### [STATED TASK]
Can you quote the items verbatim, beginning with their very first line and ending with the line that contains "[x=225, y=122]", including that final line?

### [INFORMATION SUPPLIED]
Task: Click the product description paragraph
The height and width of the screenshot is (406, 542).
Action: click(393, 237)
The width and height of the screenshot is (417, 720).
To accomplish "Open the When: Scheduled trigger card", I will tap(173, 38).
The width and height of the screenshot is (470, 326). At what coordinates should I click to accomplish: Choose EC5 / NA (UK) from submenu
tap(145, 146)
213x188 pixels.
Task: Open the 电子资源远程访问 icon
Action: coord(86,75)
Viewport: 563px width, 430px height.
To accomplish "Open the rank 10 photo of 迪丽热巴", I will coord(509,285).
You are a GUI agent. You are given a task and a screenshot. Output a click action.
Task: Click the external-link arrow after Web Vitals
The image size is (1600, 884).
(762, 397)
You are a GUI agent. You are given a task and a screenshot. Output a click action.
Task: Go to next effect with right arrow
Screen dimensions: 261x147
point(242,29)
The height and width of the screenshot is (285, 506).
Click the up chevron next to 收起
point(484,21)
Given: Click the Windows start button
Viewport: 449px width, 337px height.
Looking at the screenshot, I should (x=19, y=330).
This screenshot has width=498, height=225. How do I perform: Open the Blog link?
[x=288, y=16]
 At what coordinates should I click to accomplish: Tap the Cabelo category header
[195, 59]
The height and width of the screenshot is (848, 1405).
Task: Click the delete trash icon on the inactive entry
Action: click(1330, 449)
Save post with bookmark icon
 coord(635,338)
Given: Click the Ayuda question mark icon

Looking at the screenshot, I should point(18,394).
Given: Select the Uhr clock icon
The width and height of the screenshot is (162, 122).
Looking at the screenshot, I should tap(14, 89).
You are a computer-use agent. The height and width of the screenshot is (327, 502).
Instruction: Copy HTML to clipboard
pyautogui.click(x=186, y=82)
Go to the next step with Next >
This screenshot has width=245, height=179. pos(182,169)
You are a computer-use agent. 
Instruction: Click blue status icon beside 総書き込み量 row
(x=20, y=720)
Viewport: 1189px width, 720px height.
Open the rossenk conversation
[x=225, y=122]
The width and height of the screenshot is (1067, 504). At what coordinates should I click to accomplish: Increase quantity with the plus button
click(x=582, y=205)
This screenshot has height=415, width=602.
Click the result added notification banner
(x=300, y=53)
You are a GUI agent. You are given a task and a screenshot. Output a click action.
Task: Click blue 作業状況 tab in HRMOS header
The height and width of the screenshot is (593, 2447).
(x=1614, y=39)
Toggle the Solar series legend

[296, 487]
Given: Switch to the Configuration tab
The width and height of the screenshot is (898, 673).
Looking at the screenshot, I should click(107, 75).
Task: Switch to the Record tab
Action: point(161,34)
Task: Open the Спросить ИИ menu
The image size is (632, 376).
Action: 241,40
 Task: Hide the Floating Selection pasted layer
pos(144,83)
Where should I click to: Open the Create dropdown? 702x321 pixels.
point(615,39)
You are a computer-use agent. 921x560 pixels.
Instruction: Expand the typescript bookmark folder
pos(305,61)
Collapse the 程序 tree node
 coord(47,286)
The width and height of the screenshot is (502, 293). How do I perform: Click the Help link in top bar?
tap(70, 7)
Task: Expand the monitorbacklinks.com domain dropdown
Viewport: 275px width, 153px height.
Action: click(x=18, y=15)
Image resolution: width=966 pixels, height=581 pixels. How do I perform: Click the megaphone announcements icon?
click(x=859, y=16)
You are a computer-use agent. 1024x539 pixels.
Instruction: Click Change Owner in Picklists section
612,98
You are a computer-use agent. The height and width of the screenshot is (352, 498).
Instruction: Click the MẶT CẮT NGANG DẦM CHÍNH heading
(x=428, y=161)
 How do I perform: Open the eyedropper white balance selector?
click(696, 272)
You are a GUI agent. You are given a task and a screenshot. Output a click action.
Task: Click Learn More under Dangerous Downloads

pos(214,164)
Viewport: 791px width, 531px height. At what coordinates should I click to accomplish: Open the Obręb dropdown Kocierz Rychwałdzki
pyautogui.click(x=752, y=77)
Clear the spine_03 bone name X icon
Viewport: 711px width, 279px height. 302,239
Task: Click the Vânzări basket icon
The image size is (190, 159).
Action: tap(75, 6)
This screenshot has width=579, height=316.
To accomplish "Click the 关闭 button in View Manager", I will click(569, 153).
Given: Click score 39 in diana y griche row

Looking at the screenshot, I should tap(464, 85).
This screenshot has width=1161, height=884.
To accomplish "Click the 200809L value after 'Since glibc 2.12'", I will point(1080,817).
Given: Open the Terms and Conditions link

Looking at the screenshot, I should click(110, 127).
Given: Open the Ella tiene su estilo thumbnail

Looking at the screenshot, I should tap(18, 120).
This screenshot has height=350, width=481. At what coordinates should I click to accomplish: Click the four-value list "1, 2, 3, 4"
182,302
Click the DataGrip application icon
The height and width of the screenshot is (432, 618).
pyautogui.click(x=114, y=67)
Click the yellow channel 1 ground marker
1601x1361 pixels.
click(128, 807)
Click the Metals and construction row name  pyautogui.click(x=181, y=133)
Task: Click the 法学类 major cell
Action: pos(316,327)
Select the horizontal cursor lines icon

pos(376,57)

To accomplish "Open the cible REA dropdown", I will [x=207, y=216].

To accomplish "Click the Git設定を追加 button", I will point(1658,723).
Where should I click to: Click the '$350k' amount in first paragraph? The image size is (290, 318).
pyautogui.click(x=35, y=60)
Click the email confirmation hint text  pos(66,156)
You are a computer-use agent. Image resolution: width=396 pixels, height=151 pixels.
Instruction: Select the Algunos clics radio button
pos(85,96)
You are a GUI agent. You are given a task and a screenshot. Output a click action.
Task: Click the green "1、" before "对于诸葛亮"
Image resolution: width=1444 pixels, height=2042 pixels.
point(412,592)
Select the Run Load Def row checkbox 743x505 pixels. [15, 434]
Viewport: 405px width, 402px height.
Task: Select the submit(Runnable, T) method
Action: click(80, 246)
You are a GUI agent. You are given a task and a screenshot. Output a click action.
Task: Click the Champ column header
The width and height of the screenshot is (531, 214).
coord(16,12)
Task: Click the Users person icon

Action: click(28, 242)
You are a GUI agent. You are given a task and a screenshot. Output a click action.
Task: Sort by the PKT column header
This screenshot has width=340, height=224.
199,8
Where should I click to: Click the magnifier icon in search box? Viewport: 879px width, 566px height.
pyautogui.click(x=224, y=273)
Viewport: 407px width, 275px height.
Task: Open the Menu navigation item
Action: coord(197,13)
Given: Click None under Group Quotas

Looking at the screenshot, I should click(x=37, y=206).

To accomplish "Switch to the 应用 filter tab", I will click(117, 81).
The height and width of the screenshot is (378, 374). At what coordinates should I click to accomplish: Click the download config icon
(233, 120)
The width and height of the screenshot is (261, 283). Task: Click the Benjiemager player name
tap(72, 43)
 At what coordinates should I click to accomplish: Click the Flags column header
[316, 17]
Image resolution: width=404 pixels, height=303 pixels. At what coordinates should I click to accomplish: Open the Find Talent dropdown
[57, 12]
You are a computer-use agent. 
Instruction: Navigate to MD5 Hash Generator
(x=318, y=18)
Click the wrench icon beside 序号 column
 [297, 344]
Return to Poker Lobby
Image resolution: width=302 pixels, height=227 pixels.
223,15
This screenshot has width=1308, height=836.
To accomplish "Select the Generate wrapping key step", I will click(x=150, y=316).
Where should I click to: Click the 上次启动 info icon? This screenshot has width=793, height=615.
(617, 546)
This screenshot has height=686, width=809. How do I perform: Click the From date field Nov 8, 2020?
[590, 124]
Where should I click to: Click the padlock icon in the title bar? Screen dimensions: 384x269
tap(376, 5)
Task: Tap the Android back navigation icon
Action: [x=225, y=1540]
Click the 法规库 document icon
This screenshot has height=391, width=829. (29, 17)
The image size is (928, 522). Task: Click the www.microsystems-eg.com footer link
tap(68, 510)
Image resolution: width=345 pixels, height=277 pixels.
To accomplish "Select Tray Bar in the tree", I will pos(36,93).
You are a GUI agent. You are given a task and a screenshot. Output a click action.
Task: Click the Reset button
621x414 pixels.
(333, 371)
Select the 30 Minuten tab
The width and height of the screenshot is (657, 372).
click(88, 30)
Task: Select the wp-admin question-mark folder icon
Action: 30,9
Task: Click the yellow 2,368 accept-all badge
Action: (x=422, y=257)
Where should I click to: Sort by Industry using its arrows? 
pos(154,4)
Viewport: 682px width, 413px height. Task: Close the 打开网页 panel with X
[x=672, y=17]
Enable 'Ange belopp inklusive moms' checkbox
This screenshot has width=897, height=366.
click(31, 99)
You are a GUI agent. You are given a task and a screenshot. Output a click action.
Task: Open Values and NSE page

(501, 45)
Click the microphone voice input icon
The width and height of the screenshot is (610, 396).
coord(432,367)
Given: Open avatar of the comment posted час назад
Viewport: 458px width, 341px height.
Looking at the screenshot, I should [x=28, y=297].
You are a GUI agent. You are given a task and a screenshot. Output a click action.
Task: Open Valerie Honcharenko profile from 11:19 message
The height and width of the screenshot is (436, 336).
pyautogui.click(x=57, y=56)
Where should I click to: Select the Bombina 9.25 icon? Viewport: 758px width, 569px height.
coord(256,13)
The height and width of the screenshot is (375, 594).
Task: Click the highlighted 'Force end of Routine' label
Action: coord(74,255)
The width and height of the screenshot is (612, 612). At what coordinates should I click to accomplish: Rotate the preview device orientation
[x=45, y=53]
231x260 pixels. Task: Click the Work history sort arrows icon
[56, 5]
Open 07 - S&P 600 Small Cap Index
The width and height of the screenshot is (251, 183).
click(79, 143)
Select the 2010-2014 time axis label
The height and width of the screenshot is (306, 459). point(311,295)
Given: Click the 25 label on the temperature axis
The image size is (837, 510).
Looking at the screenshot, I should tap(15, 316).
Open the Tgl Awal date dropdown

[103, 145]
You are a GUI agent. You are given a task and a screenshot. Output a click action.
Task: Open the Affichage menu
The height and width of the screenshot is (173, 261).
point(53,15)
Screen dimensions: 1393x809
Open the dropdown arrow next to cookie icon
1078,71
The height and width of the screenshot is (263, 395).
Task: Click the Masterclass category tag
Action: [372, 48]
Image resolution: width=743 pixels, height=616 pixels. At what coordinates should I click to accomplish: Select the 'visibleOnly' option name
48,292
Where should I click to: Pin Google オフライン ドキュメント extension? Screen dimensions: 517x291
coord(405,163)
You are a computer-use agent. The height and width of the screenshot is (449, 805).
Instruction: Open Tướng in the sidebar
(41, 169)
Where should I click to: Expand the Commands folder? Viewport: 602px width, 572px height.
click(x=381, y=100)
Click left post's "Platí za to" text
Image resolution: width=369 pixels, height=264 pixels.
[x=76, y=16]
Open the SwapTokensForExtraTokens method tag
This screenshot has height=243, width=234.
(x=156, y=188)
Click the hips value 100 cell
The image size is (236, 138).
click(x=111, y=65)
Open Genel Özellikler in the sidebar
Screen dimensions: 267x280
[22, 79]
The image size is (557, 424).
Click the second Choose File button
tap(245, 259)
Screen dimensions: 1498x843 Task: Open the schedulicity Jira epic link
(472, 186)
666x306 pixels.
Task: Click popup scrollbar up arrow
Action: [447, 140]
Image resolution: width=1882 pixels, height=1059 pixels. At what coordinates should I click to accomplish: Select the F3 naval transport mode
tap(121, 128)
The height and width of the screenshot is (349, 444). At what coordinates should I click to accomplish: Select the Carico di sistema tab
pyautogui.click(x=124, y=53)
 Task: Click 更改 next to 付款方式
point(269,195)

### [ANSWER TO THE TASK]
Task: Click the product description paragraph
The height and width of the screenshot is (406, 542).
Action: click(393, 237)
The width and height of the screenshot is (417, 720).
To accomplish "Open the When: Scheduled trigger card", I will tap(173, 38).
The width and height of the screenshot is (470, 326). At what coordinates should I click to accomplish: Choose EC5 / NA (UK) from submenu
tap(145, 146)
213x188 pixels.
Task: Open the 电子资源远程访问 icon
Action: coord(86,75)
Viewport: 563px width, 430px height.
To accomplish "Open the rank 10 photo of 迪丽热巴", I will coord(509,285).
You are a GUI agent. You are given a task and a screenshot. Output a click action.
Task: Click the external-link arrow after Web Vitals
The image size is (1600, 884).
(762, 397)
You are a GUI agent. You are given a task and a screenshot. Output a click action.
Task: Go to next effect with right arrow
Screen dimensions: 261x147
point(242,29)
The height and width of the screenshot is (285, 506).
Click the up chevron next to 收起
point(484,21)
Given: Click the Windows start button
Viewport: 449px width, 337px height.
Looking at the screenshot, I should (x=19, y=330).
This screenshot has width=498, height=225. How do I perform: Open the Blog link?
[x=288, y=16]
 At what coordinates should I click to accomplish: Tap the Cabelo category header
[195, 59]
The height and width of the screenshot is (848, 1405).
Task: Click the delete trash icon on the inactive entry
Action: click(1330, 449)
Save post with bookmark icon
 coord(635,338)
Given: Click the Ayuda question mark icon

Looking at the screenshot, I should point(18,394).
Given: Select the Uhr clock icon
The width and height of the screenshot is (162, 122).
Looking at the screenshot, I should tap(14, 89).
You are a computer-use agent. The height and width of the screenshot is (327, 502).
Instruction: Copy HTML to clipboard
pyautogui.click(x=186, y=82)
Go to the next step with Next >
This screenshot has width=245, height=179. pos(182,169)
You are a computer-use agent. 
Instruction: Click blue status icon beside 総書き込み量 row
(x=20, y=720)
Viewport: 1189px width, 720px height.
Open the rossenk conversation
[x=225, y=122]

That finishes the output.